Engineered bispecific antibodies achieve broad and potent protection against multiple ebolavirus species.

Ebolaviruses, including EBOV, SUDV, and BDBV, cause severe hemorrhagic fever, yet currently licensed monoclonal antibody (mAb) therapies against EBOV lack cross-species efficacy. While mAbs offer high specificity, favourable safety profiles, and durable serum persistence, their susceptibility to viral escape highlights the need for broader, more resilient antibody strategies. Bispecific antibodies (bsAbs), which concurrently target non-overlapping epitopes, have the potential to enhance neutralization potency, expand strain coverage, and mitigate mutation-driven resistance.
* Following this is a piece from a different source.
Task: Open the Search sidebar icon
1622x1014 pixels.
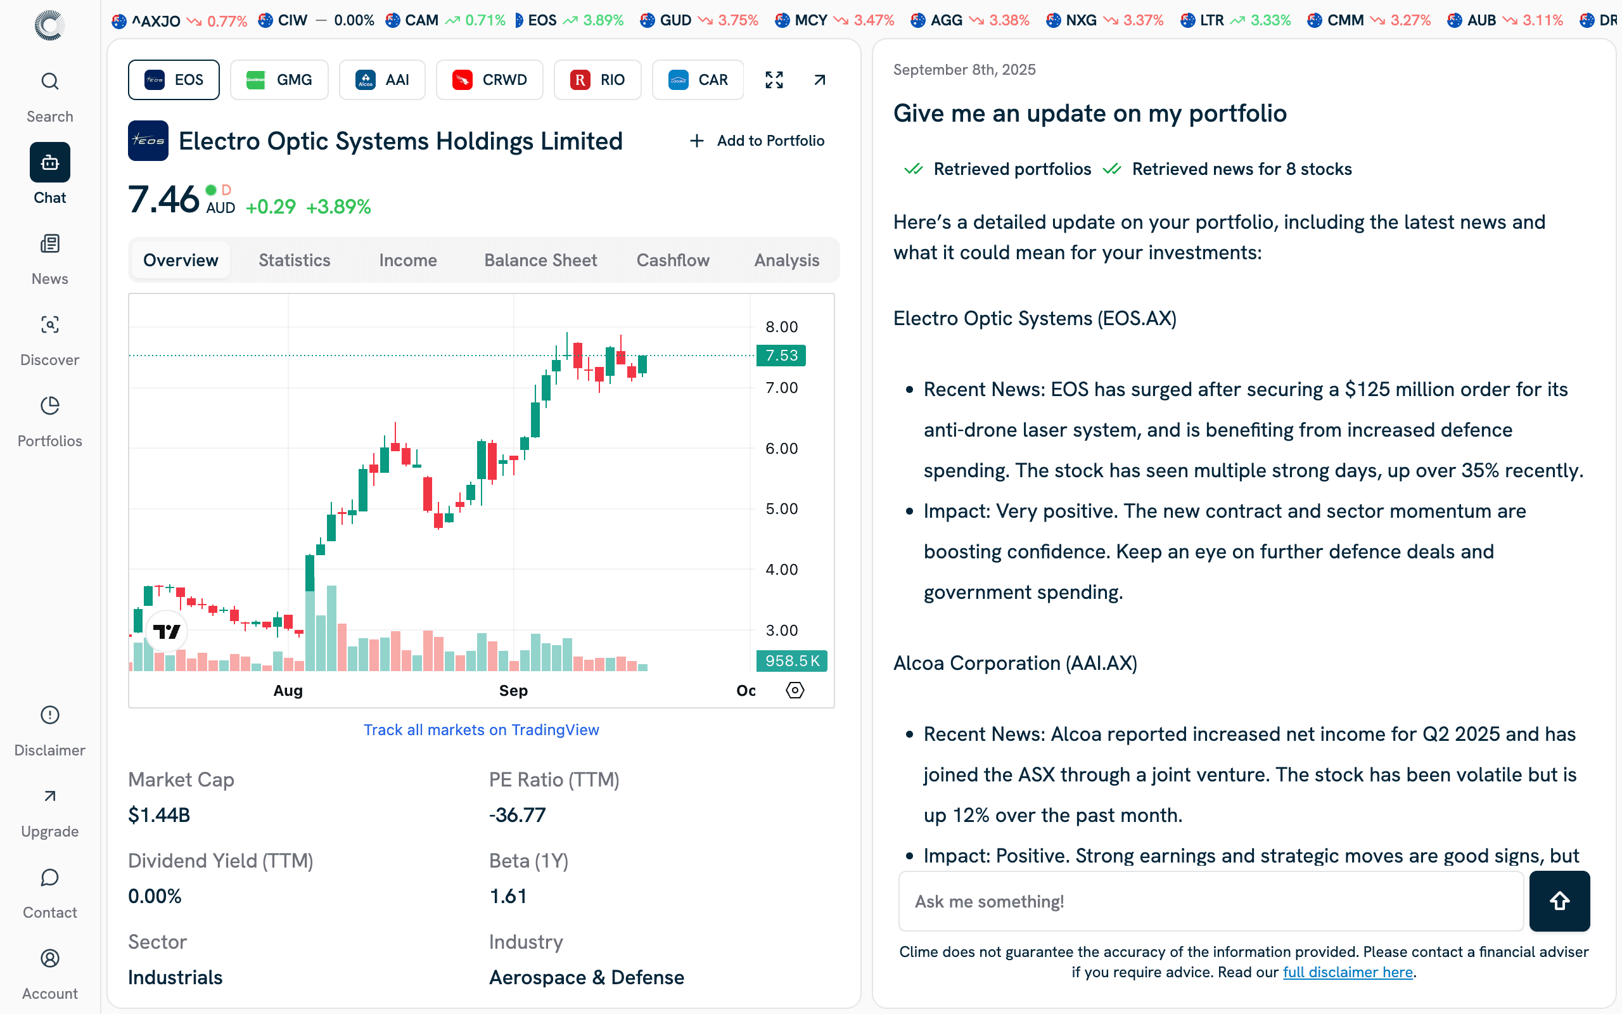Action: pyautogui.click(x=50, y=80)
In this study, we engineered three bsAb formats-CrossMab®, DVD-IgG, and IgG-ScFv-directed against distinct ebolavirus epitopes and systematically characterized their antiviral activities. All bsAbs exhibited potent neutralizing activity and conferred substantial protection in mouse challenge models. Notably, the IgG-ScFv format demonstrated the greatest improvements in neutralization potency and in vivo efficacy. These findings provide a framework for rational bsAb design and underscore their promise as next-generation immunotherapeutics capable of broad and durable protection against diverse ebolaviruses.